++++ RECORDS PROVIDED
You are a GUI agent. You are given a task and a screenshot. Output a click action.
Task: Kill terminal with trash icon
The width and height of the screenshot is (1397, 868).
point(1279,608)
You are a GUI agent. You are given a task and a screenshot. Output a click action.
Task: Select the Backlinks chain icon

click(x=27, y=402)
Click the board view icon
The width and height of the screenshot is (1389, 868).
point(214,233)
++++++++
**EXERCISE GOAL**
Line by line, the listing above is to be transcribed exactly.

**SOLUTION TO THIS PROBLEM**
You are a GUI agent. You are given a task and a screenshot. Output a click action.
Task: Kill terminal with trash icon
The width and height of the screenshot is (1397, 868).
point(1279,608)
You are a GUI agent. You are given a task and a screenshot. Output a click action.
Task: Select the Backlinks chain icon

click(x=27, y=402)
Click the board view icon
The width and height of the screenshot is (1389, 868).
point(214,233)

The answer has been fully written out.